Furthermore, we studied the effect of lncRNA HNF1A‐AS1 on the biological function of osteosarcoma cells, and found that knockdown of HNF1A‐AS1 significantly reduced osteosarcoma proliferation, suppressed S‐phase entry and inhibited migration and invasion in vitro. Mechanically, HNF1A‐AS1 function as an oncogene in osteosarcoma through regulation of EMT‐related proteins.
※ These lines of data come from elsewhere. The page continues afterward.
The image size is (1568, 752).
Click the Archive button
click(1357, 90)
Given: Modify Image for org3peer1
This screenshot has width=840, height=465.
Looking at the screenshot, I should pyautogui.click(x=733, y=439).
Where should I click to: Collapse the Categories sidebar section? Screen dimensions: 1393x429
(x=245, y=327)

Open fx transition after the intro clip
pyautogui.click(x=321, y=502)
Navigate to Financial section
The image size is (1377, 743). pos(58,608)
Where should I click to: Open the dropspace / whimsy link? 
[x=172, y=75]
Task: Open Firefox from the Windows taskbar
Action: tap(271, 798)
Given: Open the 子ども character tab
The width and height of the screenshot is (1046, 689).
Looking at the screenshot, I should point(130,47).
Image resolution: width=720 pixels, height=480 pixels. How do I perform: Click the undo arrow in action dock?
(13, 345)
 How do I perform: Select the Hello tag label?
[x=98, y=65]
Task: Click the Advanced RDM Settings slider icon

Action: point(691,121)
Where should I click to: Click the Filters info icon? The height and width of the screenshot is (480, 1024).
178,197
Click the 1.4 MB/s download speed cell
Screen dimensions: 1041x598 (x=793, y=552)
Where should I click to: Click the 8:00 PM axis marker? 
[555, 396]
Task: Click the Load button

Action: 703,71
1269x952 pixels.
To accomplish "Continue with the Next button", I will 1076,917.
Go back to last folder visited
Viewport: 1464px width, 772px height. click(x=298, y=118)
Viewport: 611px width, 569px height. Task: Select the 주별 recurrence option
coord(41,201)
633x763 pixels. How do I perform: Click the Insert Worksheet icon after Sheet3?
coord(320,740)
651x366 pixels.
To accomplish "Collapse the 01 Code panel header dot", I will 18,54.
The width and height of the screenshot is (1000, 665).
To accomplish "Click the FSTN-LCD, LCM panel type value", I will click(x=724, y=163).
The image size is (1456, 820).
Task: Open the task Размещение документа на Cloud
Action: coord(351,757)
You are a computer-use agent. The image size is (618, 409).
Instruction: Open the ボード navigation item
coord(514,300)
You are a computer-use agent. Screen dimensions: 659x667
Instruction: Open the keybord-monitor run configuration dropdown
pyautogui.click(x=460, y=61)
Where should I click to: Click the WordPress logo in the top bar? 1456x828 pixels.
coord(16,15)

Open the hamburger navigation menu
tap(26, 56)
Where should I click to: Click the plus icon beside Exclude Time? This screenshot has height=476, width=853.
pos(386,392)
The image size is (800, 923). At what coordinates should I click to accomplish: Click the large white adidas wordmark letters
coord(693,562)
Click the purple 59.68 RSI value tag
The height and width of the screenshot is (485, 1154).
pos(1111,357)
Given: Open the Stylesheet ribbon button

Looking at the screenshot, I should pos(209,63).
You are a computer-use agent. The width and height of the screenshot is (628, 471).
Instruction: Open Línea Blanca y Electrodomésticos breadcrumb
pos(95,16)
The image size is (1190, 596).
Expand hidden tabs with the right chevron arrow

Previous studies have shown that several cancer‐related gene, such as H19 and DNMT1, exhibits correlation with HNF1A‐AS1, which may play roles in the HNF1A‐AS1‐mediated inhibition of cancer progression 18, 19. It has been proved that HNF1A‐AS1 may mediate the binding of DNMT1 to E‐cadherin which decreases the E‐cadherin and induces EMT in lung adenocarcinoma 18. However, as the molecular mechanism of one lncRNA may differ between different tissues and cell types, HNF1A‐AS1 might regulate osteosarcoma cell tumorigenesis and metastasis through different potential targets, and the specific target genes controlled by HNF1A‐AS1 in osteosarcoma require further studies to illustrate.

Conclusions

Our results suggested that lncRNA HNF1A‐AS1 expression was up‐regulated in osteosarcoma and was associated with the biological aggressiveness and progression of osteosarcoma. Moreover, the expression of HNF1A‐AS1 in sera is correlated with patients’ status and may serve as a novel biomarker in osteosarcoma diagnosis, as well as disease status monitoring. Furthermore, knockdown of HNF1A‐AS1 could inhibit cell proliferation and suppress G1/S transition, reduce the migration and invasion of osteosarcoma cells in vitro by induce EMT program. These findings demonstrated that HNF1A‐AS1 could serve as a potential biomarker and therapeutic target for osteosarcoma.

Conflict of interest

The authors declare no conflict of interest.